Sambil membenahi pakaiannya, Alvin tersenyum kecil melihat sedikit kelegaan terpendar di wajah Ify walaupun masih tak mampu menutupi raut ketakutan gadis yang saat ini sedang menatap cemas pada pintu gerbang belakang istananya. Dan Alvin tau benar jika Ify sedang sangat mengharapkan pangerannya muncul dari gerbang itu, dalam keadaan apapun, dan walaupun tidak menggunakan kuda putihnya.
“gue turun dulu, tamu udah pada dateng.”
Alvin mengayunkan tungkainya keluar dari kamar Ify, meninggalkan gadis pujaannya itu bersama kumpulan rasa takut dan kawatir.
Tak ada yang bisa Ify lakukan kini kecuali berdoa meletakkan semua di hadapan tuhan dan mengharapkan penuh pada Rio untuk menepati janjinya.
***
Di samping gundukan pasir yang terlah terselimuti rumput yang tumbuh rapat itu kini Rio berdiri lesu. Matanya menatap nanar pada sebongkah batu marmer hitam yang teronggok di ujung utara gundukan tanah itu. Evina Haling. Begitu nama indah yang terukir di atasnya.

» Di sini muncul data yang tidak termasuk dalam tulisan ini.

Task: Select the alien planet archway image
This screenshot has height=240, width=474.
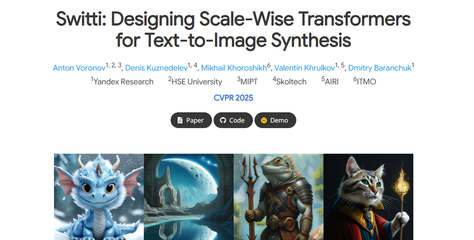Action: [x=189, y=197]
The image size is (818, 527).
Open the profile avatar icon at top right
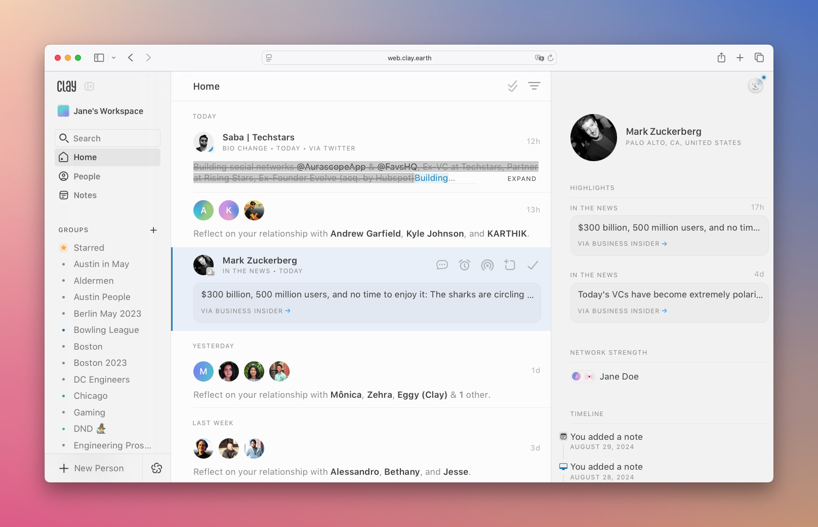pos(755,86)
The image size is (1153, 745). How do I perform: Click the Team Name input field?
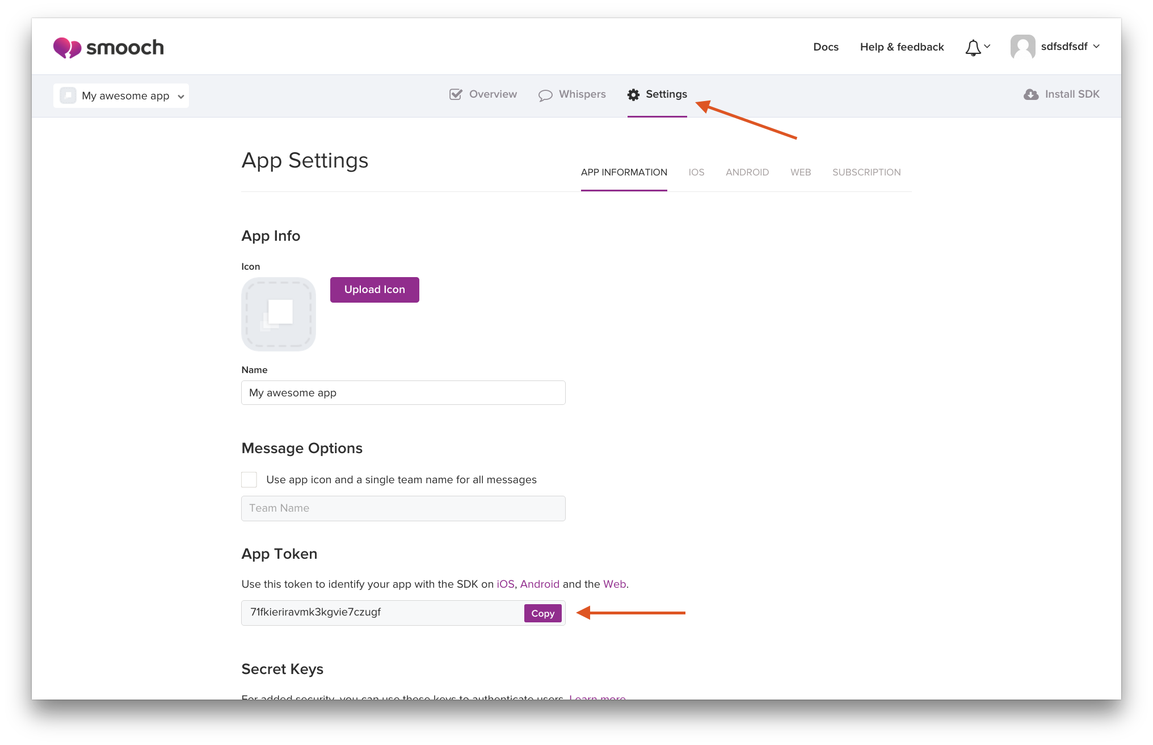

Ujung bibir Rio terangkat, membetuk sebuah cibiran tajam yang bahkan ia sendiri tak tau pasti kemana dan kepada siapa ditujukan, kepada dirinya sendiri atau kepada nasib yang sekarang seakan tertawa terbahak-bahak menertawakan kepedihannya, namun sepertinya lebih tertuju pada nama terakhir yang terukir di atas batu indah itu.
Beberapa tetes darah masih mengalir dari tangan kirinya, mungkin karena beberapa kepingan benda bening yang tadi menjadi samsak kemarahannya masih tertinggal dan membuat sel-sel darah putihnya belum bekerja sempurna. Beberapa titik dedaunan rumput memerah tertutup cairan kental itu. Dan si empunya pun masih tak peduli dengan keadaannya sendiri.

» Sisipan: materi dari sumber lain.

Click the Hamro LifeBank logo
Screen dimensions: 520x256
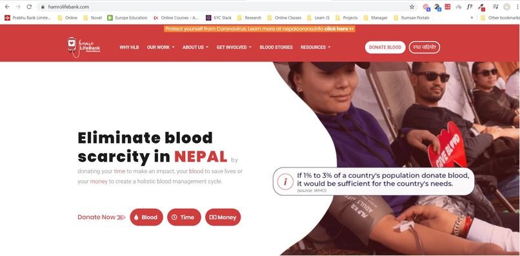pos(84,47)
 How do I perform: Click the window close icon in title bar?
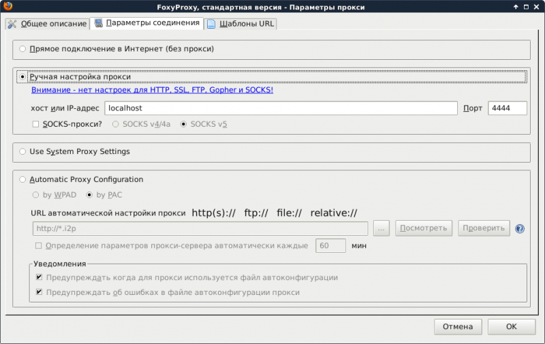537,7
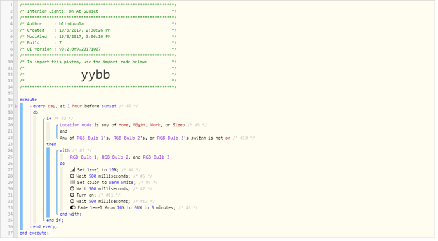Click the 'Location mode' condition text

click(76, 125)
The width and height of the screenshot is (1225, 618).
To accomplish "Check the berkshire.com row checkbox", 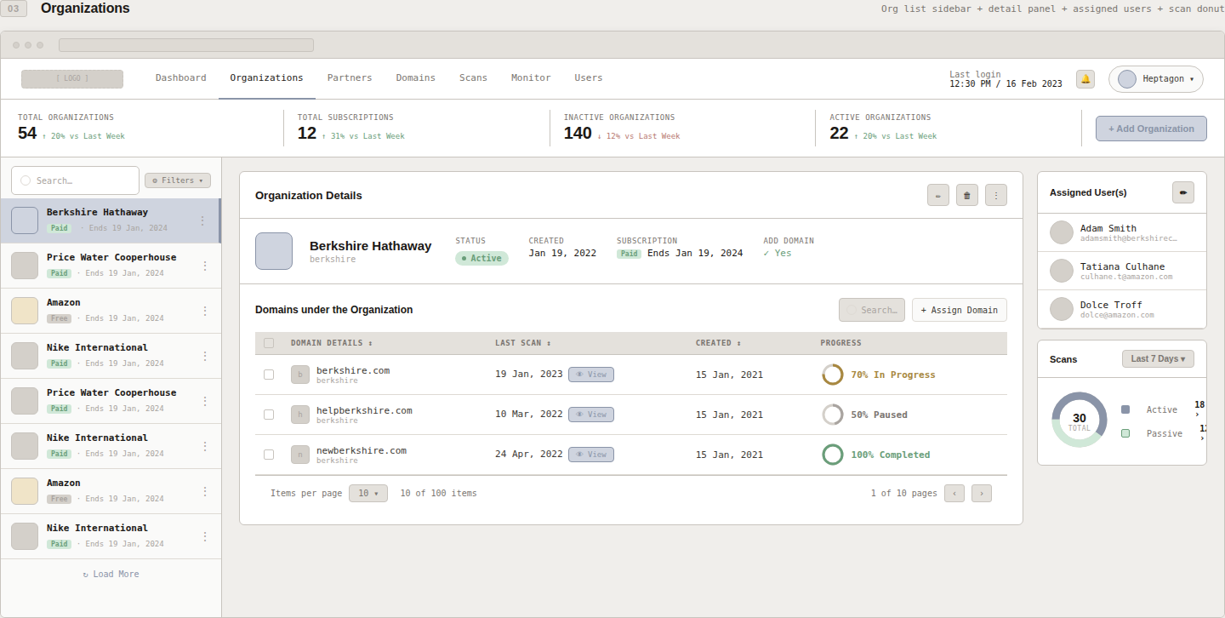I will [x=269, y=374].
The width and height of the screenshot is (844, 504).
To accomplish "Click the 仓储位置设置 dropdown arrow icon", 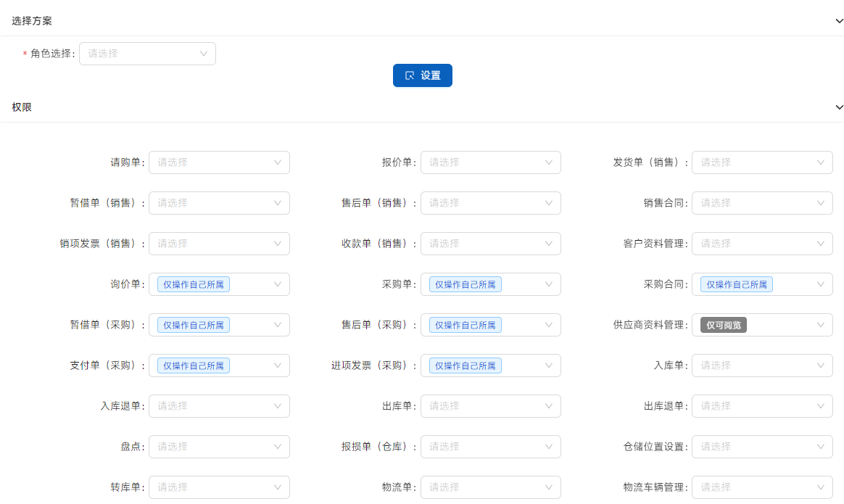I will click(821, 447).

“maaf, Rio ngotorin tempat istirahat mama..” lirih Rio setelah jatuh bertelut di samping makam sang bunda. Ia melepas jaket yang ia gunakan dan ia belitkan asal di atas lukanya.
“Rio sayang mama, Rio kangen.. kenapa mama nggak ajak Rio?” setiap kata yang keluar dari bibir pemuda tampan itu terdengar sangat pilu, kalau saja ia tak ingat ia adalah seorang laki-laki dan ia tak pernah memegang janji pada sang ibu untuk tidak lagi mengeluarkan isakan dan air mata, mungkin saat ini Rio sudah mengangis tersedu-sedu.

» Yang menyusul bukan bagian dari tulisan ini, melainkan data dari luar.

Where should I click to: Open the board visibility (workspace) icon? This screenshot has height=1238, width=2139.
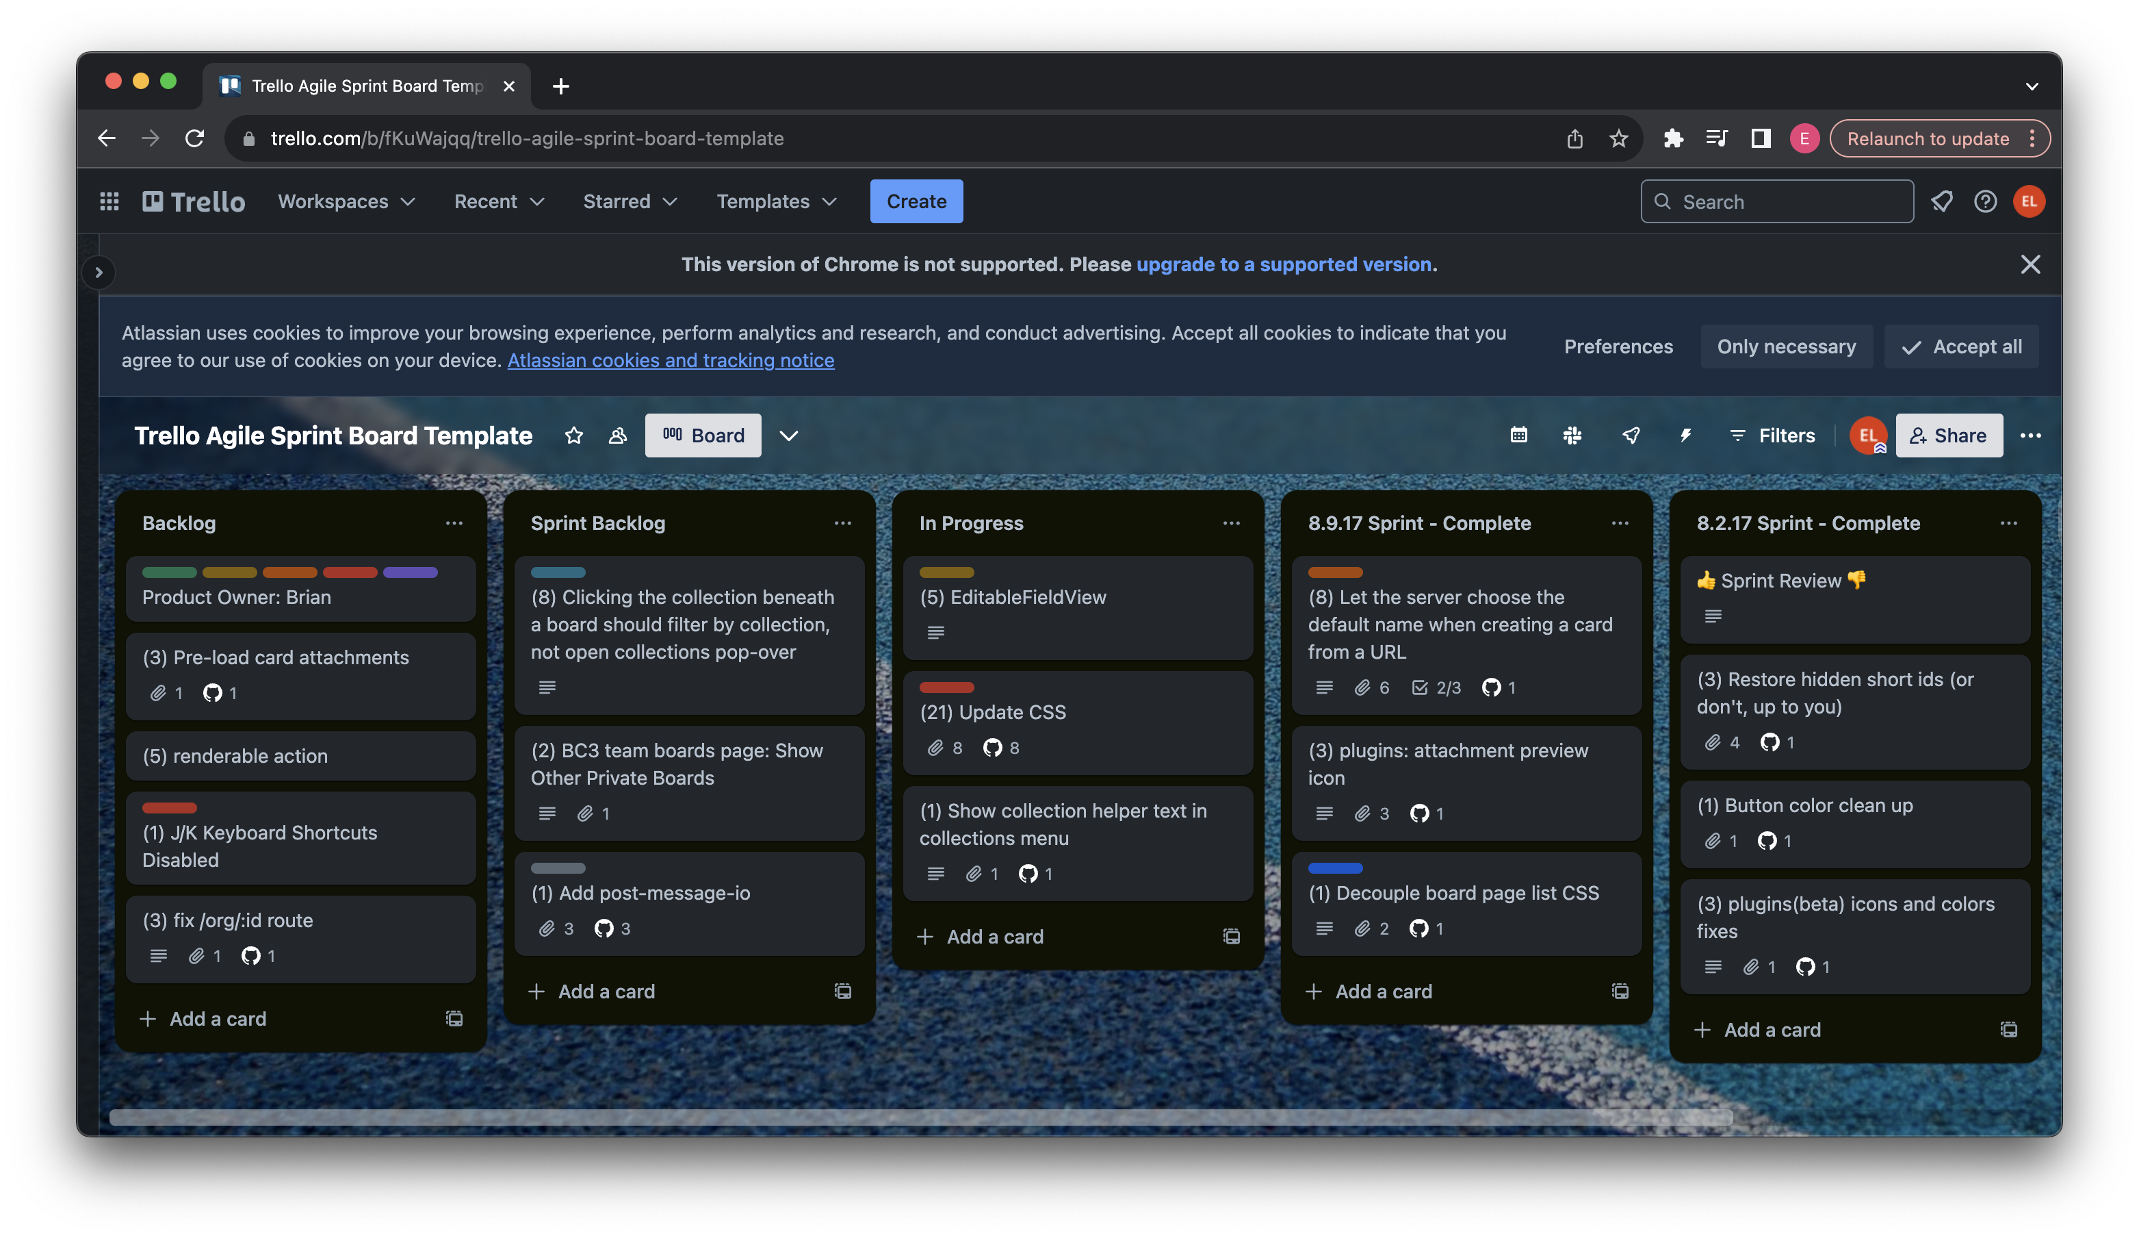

“tolong kasih tau apa yang harus Rio lakuin sekarang!” ucap Rio sedikit membentak, seakan segalanya memang sudah menghabiskan kekuatannya.
Rio menenggelamkan kepalanya ke dalam lipatan kedua tangannya yang disangga lututnya setelah sebelumnya mentap langit yang sudah beranjak gelap di atasnya seakan menantangnya untuk menelannya dan membawanya moksa, bersatu dengan Sang Pencipta bersama seluruh raganya.
***
Semua mata tertuju pada gadis yang melangkah dengan begitu anggunnya di atas karpet merah yang tergelar membelah sebuah area yang telah ditata dengan sangat manis, gadis cantik yang terlihat seperti putri raja yang sedang menyongsong pangeran tampan yang kini sedang berdiri di atas panggung kecil dengan senyum sumringah yang terus menghiasi wajahnya. Nampaknya tak satupun dari sekelompok manusia itu yang menyadari jika wajah sang putri yang mempesona mereka itu tidak benar-benar dalam keadaan berseri.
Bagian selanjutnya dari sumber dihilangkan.